We also see successful (at least as defined by money) investors and entrepreneurs.  Many people aspire to be like them.  Again, I can understand wanting to be rich, especially if it is for the right reasons.  Having wealth means that you have a certain element of freedom that most others don't enjoy.  It allows you the opportunity to focus on what is most important to you, whether it be spending time with family, pursuing your calling in life, relaxing, or any combination of these and other things.

It is important to give yourself a reality check though.  There is certainly nothing wrong with aspiring to be rich, but the chances of becoming extremely wealthy are almost zero.  You are almost definitely not going to be one of the rare billionaires in this world.  You are probably not going to be a decamillionaire (assuming no mass inflation).  You can become a millionaire with some realistic expectations.

It is not a good idea to look at someone like Donald Trump or Bill Gates or Warren Buffett, at least not in people to copy.  Most really wealthy people had a combination of things going for them.  Many started with money in the family in the first place.  Many were in the right business at the right time.  Many took huge risks.  Almost everyone had a combination of good timing, good luck, and taking an opportunity when it presented itself.  And, of course, there are some people who just have a unique skill, like singers and athletes.
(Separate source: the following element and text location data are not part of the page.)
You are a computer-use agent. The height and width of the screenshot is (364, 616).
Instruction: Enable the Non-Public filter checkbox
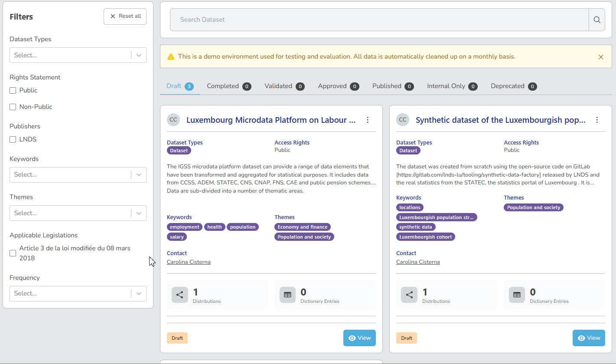[13, 107]
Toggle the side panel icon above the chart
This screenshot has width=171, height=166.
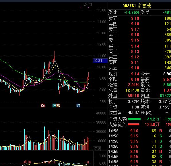point(90,5)
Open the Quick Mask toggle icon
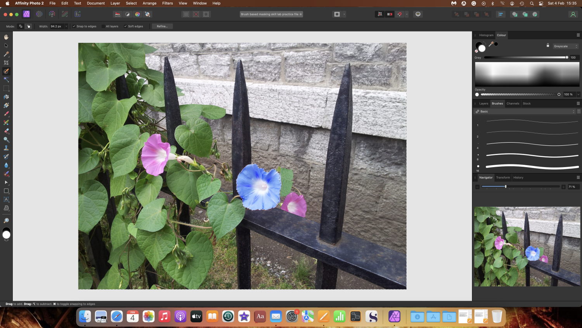The image size is (582, 328). [x=336, y=14]
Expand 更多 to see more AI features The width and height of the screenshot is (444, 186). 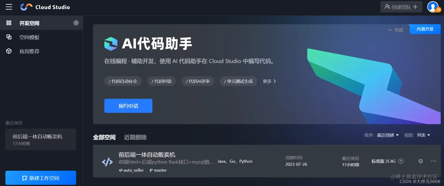click(269, 81)
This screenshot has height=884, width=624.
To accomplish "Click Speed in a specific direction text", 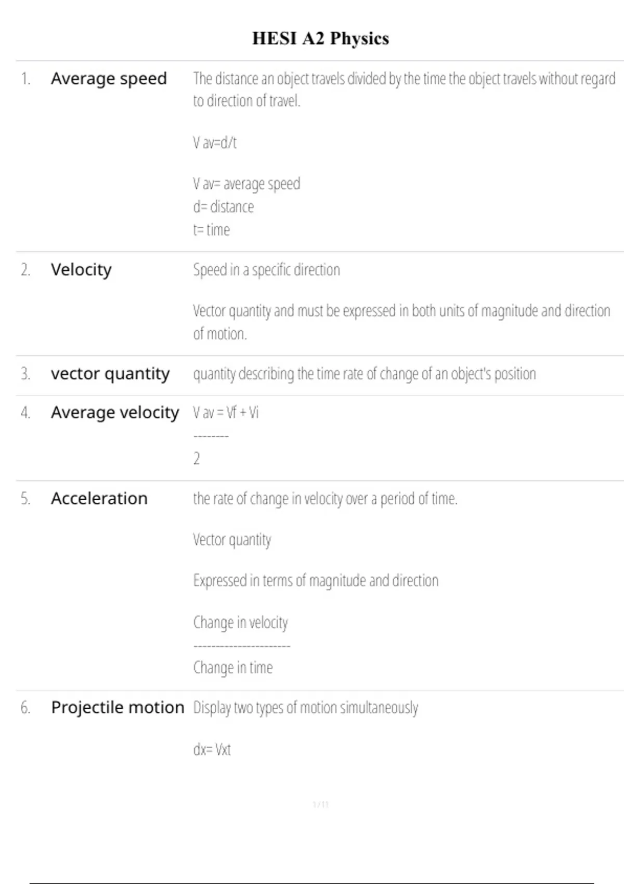I will click(x=266, y=270).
You can only control what you can control.  It is true that you have to make your own good luck, at least in a way.  But this doesn't mean you should take foolish risks.  For every really wealthy person out there, there are probably another thousand or more who failed miserably.  While there is nothing wrong with failing in starting a business, it isn't good when it takes most of your money away from you, unless you started with almost nothing.

There are a lot of people who take major risks with a lot of money.  You hear mostly about the ones who made it big.  And it doesn't really matter much whether they made it big through luck or wisdom.  The point is the statistics.  Most people who take major risks with a lot of money, end up losing that money.  There are probably ten thousand restaurant owners who go out of business every year and that is in just one sector.

I think it is better to emulate someone that you can actually realistically follow and expect to achieve some success.  You are not going to be the next Steve Jobs.  But you could be like the guy in your town who bought residential real estate when he was a young adult and now owns 20 houses free and clear and makes $200,000 a year in net profit.  You could be like the guy who was a plumber for 10 years before starting his successful business that brings in over $1,000,000 per year now.  You could even be like the office worker who saved 15% of his income every year and made smart investments and paid down his mortgage.

Most rich people do not have a glamorous story to tell.  They stuck to their knitting.  They made a plan (even if not a great plan, it can always be revised), they took smart risks, they put in a little extra time, they saved some of their income, and they took action.

If you really want to figure out how to be successful in terms of making money, then talk to ten people who are well off and ask them for some secrets.  You might be surprised how many will share their story.  Meanwhile, ignore the celebrities and the super rich.  And if you are going to make a big investment in a startup business, then do most of that investment with your time and very little with your saved money.  You are not going to accumulate wealth by destroying what you already have.